The aim of Figuring is to investigate what can be created when moving, sensing bodies are embedded in simulated virtual worlds, and what arises when somatic and movement based practices are combined with Narupa, a state-of-the-art multi-person VR framework which has been developed within the Intangible Realities Laboratory over the last several years.
Figuring takes its name from its intention to explore ‘string figures’, in both the real world and also in the virtual world. String figures are created through simple movements of folding, looping, twisting, and knotting strings between the hands, fingers and thumbs of one or more people. They have evolved as a generational mechanism for the transmission of stories, knowledge and value systems. String figures offer a mechanism for connecting bodies like nodes within a network, enabling bodies to feel the dynamics of other bodies through space.
During our time at the Wickham theatre, a talented group of dancers facilitated experiments with both physical and virtual strings, enabling us to better understand the dynamics that operate between bodies embedded in both real and virtual environments. For the ‘raw material’ of our virtual strings, we relied on real-time simulations of proteins: the molecular strings from which life is woven. Narupa enables audiences to reach out and touch simulated proteins: folding, looping, twisting, and knotting them.

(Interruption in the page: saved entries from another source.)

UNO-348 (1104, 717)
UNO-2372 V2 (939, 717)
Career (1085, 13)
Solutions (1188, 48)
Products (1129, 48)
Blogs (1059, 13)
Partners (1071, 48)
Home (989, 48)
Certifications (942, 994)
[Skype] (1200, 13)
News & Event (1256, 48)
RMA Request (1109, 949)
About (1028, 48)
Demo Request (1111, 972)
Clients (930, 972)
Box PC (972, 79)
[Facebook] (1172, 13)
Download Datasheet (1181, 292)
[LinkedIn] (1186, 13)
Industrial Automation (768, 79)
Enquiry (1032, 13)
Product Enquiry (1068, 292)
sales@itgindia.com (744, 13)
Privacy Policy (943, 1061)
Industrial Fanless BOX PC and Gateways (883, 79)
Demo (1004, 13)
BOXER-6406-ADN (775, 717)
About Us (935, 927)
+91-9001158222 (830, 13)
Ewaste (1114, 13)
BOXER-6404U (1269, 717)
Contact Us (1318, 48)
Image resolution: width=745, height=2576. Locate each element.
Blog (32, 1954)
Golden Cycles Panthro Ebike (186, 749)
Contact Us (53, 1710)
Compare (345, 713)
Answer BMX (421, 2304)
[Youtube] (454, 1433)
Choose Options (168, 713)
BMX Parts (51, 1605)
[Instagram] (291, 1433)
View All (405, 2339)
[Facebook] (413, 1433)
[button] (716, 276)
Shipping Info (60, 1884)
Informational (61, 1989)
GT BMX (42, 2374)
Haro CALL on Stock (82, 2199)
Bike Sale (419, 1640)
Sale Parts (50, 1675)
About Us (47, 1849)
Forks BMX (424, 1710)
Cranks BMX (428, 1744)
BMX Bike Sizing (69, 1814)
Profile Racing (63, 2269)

Despite their virtuality, Figuring audiences reported ‘felt’ sensations whilst manipulating virtual molecular strings. Moving forward, we hope to better understand the origins of such sensations, how they map onto their physical and tangible analogues, and how different sensory and somatic practices might enable us to understand perception across real, virtual and imagined environments.
Figuring represents a collaboration between a diverse team with broad interests, led by myself and somatic/movement artist Lisa May Thomas. Alex Jones, Dr. Tom Mitchell, and Prof. Joseph Hyde helped to devise algorithms for generating sound from the virtual string dynamics. Computer Scientist Mike O’Connor and Mark Wannacott played a key role in developing the VR interaction capabilities and aesthetic, and Helen Deeks provided key advice on human-computer interaction strategies. Somatic and movement practitioners included Laila Diallo, Ben McEwan, Bryn Thomas, Ania Varez, Will Dickie, Fernanda Munoz-Newsome and Anne-Gaëlle Thiriot. Production is by Emma Hughes, dramaturgy by Tanuja Amarasuriya, and set design by Phillipa Thomas. Photos are by Paul Blakemore and Silvia Cardarelli-Gronau, and film by Adam Laity.